- _Problem details_
Retype all of the data word for word, without pictures.

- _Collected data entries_
- Opening Delimiter -

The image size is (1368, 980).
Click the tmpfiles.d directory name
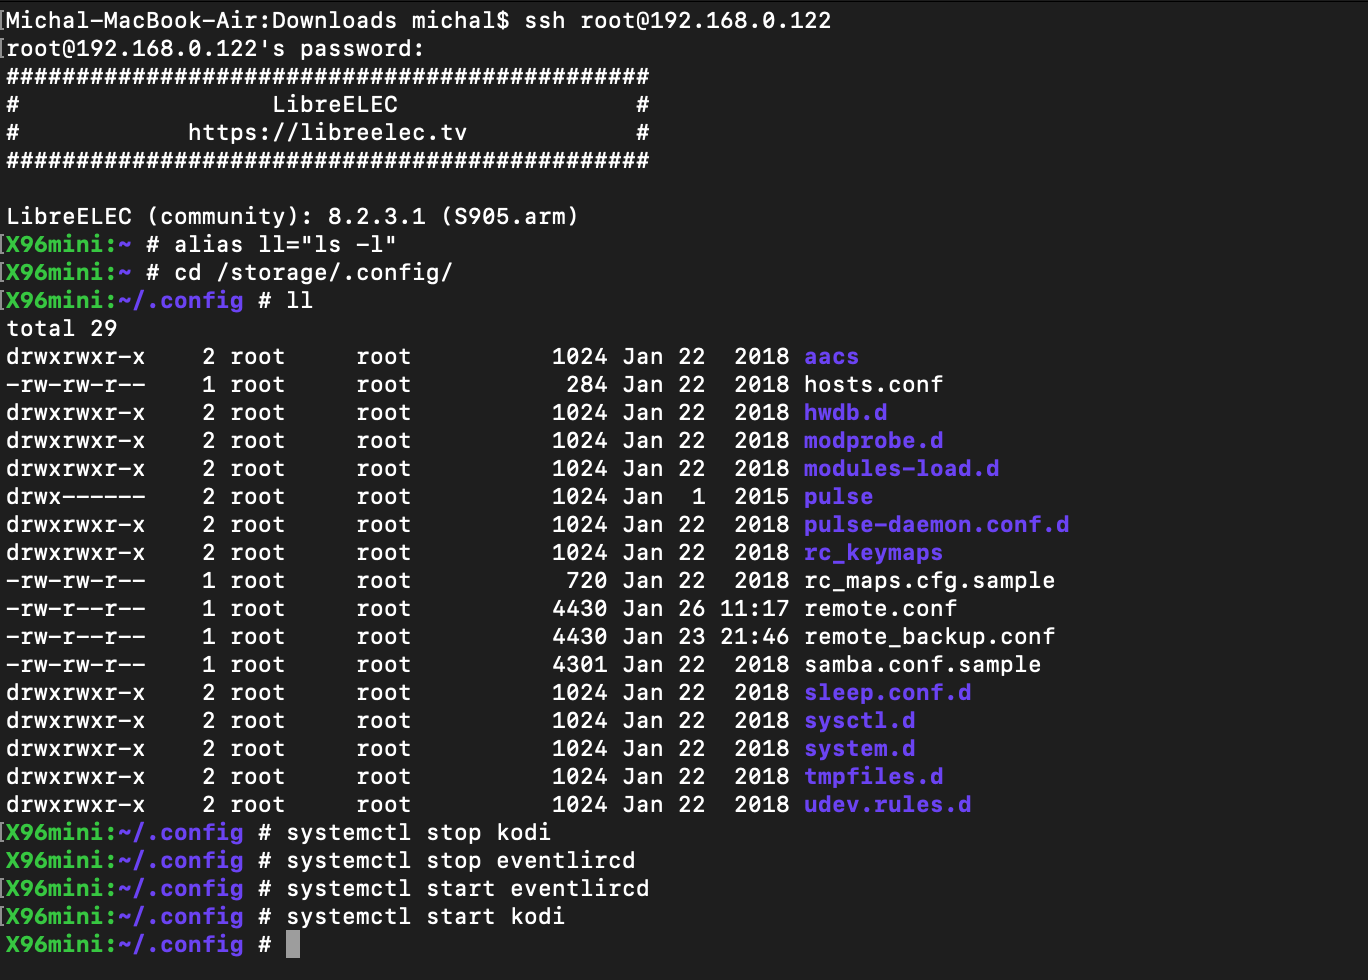click(873, 777)
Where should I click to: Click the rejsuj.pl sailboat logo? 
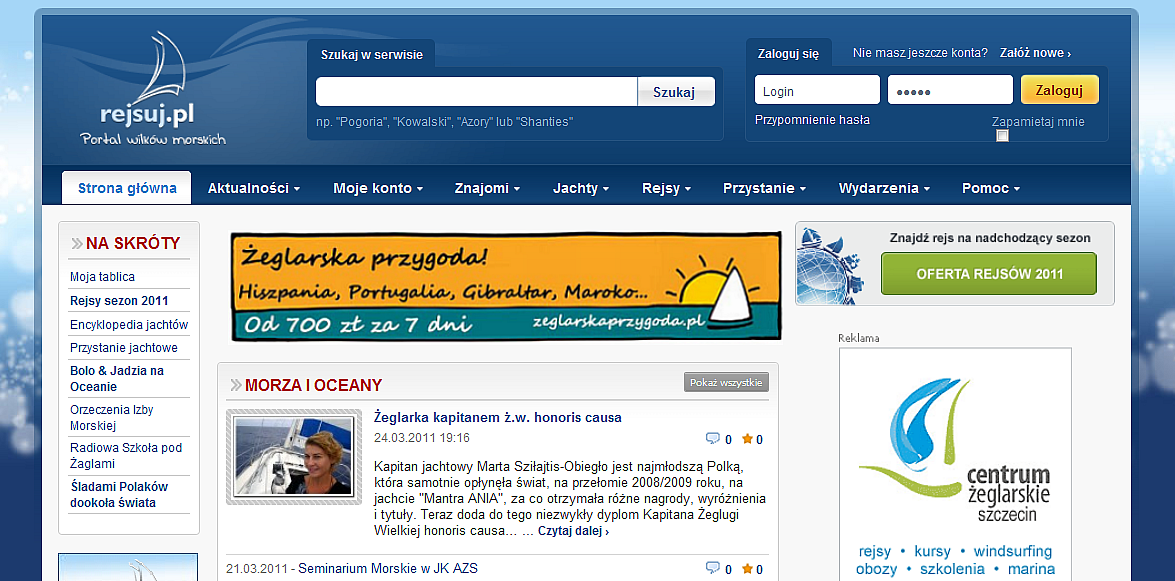[152, 88]
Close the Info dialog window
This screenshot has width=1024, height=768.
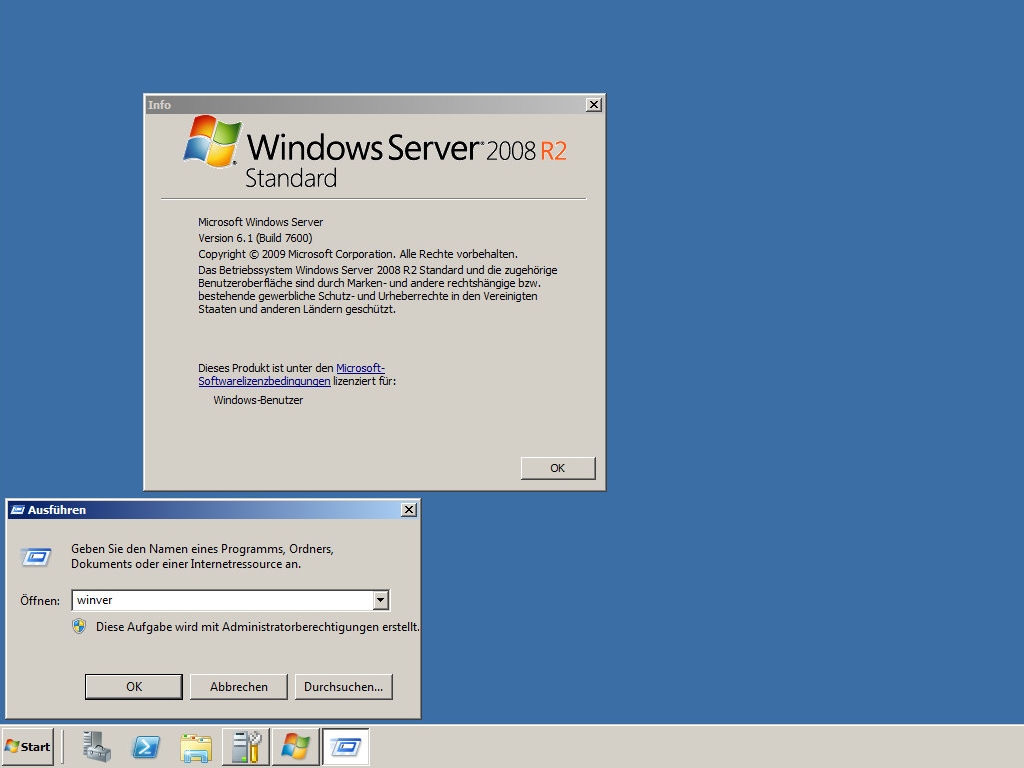(593, 105)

- Closing Delimiter -

- _Task answer_
The image size is (1368, 980).
Click the tmpfiles.d directory name
click(873, 777)
Where should I click to: Click the rejsuj.pl sailboat logo? 
[152, 88]
Close the Info dialog window
This screenshot has width=1024, height=768.
(593, 105)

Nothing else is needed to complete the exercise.